## Consignas del ejercicio
1 > Di si cada frase coincide con el fragmento, con sí o no, y cita entre comillas las palabras del fragmento que lo deciden. (a) La frase que abre el fragmento habla de aprender a dejar morir lo que tiene que morir. (b) Quien escribe dice que hoy quiere que esa frase muera. (c) Ella confía en la bondad como el arma más poderosa para salvar a las almas.
2 > Copia tal cual, del fragmento, el tramo que va desde "Dejaré Morir" hasta "a sus amores?".

## Fragmento del texto
◇ ◇ ◇ ◇ ◇
Dejaré Morir

"Aprender a dejar morir lo que tiene que morir”. Cuando leí esta frase me pregunté si no había dejado morir ya lo suficiente. Hoy la leo desde otro lugar de mi corazón y no quiero que muera; la creo tan buena y tan necesaria. Ella confía en la bondad como el arma más poderosa para salvar a las almas y para recibir el amor que anhela de esos seres inaccesibles, misteriosos, que están y no están. Por momentos, ella cree leerlos, sentirlos, sonríe con la ingenuidad de los corazones vírgenes, con la candidez de la niñez y la sencillez de la existencia. Pero también salen las reacciones inmaduras, que son totalmente naturales de los niños, como cuando no entendíamos por qué nos quitaban los dulces. ¿Por qué a mí? ¿Cómo hacerle entender a esta criatura que le hace daño, que le dolerá la pancita y después no tendrá dientes sanos para mostrar a sus amores?
◇ ◇ ◇ ◇ ◇
## Filas mostradas
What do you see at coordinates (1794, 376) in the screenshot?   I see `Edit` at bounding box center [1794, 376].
◇ ◇ ◇ ◇ ◇
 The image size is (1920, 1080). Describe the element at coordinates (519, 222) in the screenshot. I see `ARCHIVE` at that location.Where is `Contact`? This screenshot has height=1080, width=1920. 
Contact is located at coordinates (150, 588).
◇ ◇ ◇ ◇ ◇
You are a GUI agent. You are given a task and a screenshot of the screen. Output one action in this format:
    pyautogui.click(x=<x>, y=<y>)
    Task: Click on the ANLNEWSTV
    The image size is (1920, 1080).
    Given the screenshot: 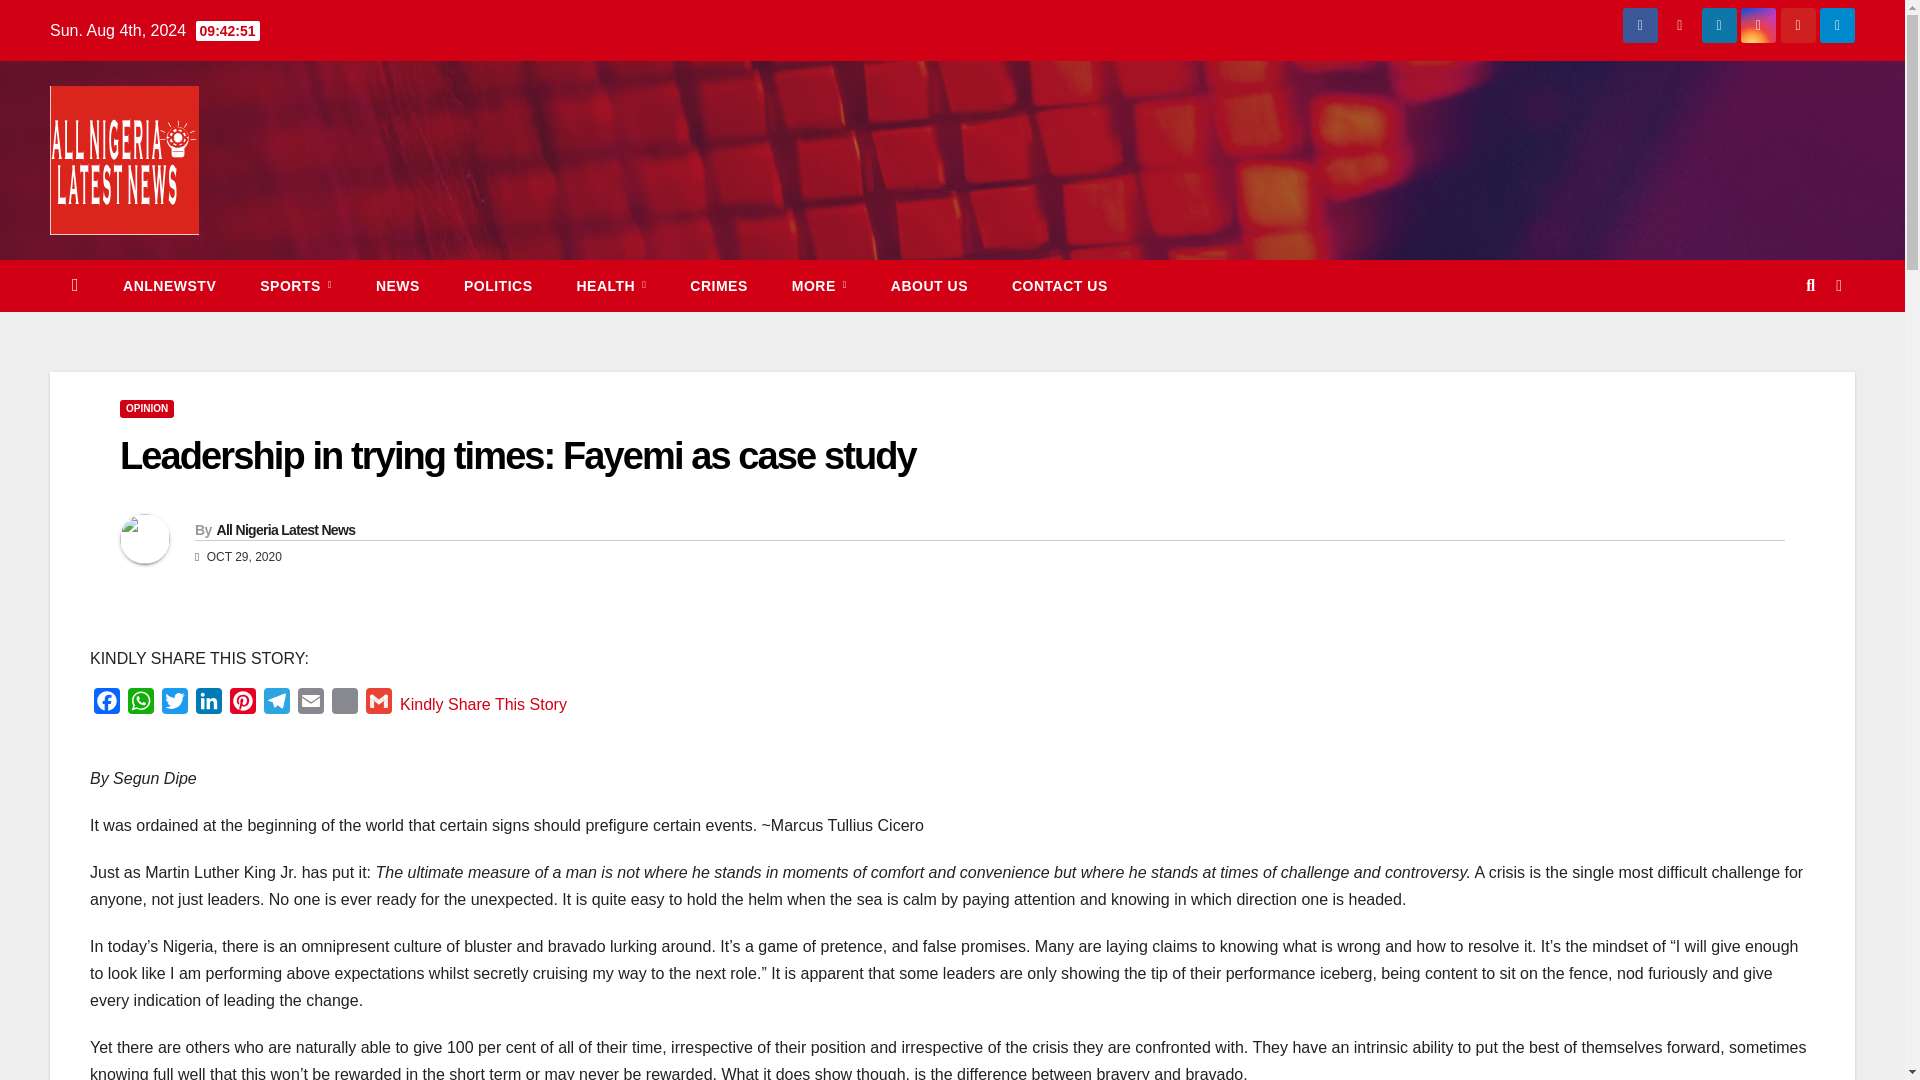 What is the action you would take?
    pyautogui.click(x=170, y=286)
◇ ◇ ◇ ◇ ◇
## Respuestas del ejercicio
1 >
(a) Sí: "Aprender a dejar morir lo que tiene que morir".
(b) No: "no quiero que muera".
(c) Sí: "Ella confía en la bondad como el arma más poderosa para salvar a las almas".

2 >
Dejaré Morir

"Aprender a dejar morir lo que tiene que morir”. Cuando leí esta frase me pregunté si no había dejado morir ya lo suficiente. Hoy la leo desde otro lugar de mi corazón y no quiero que muera; la creo tan buena y tan necesaria. Ella confía en la bondad como el arma más poderosa para salvar a las almas y para recibir el amor que anhela de esos seres inaccesibles, misteriosos, que están y no están. Por momentos, ella cree leerlos, sentirlos, sonríe con la ingenuidad de los corazones vírgenes, con la candidez de la niñez y la sencillez de la existencia. Pero también salen las reacciones inmaduras, que son totalmente naturales de los niños, como cuando no entendíamos por qué nos quitaban los dulces. ¿Por qué a mí? ¿Cómo hacerle entender a esta criatura que le hace daño, que le dolerá la pancita y después no tendrá dientes sanos para mostrar a sus amores?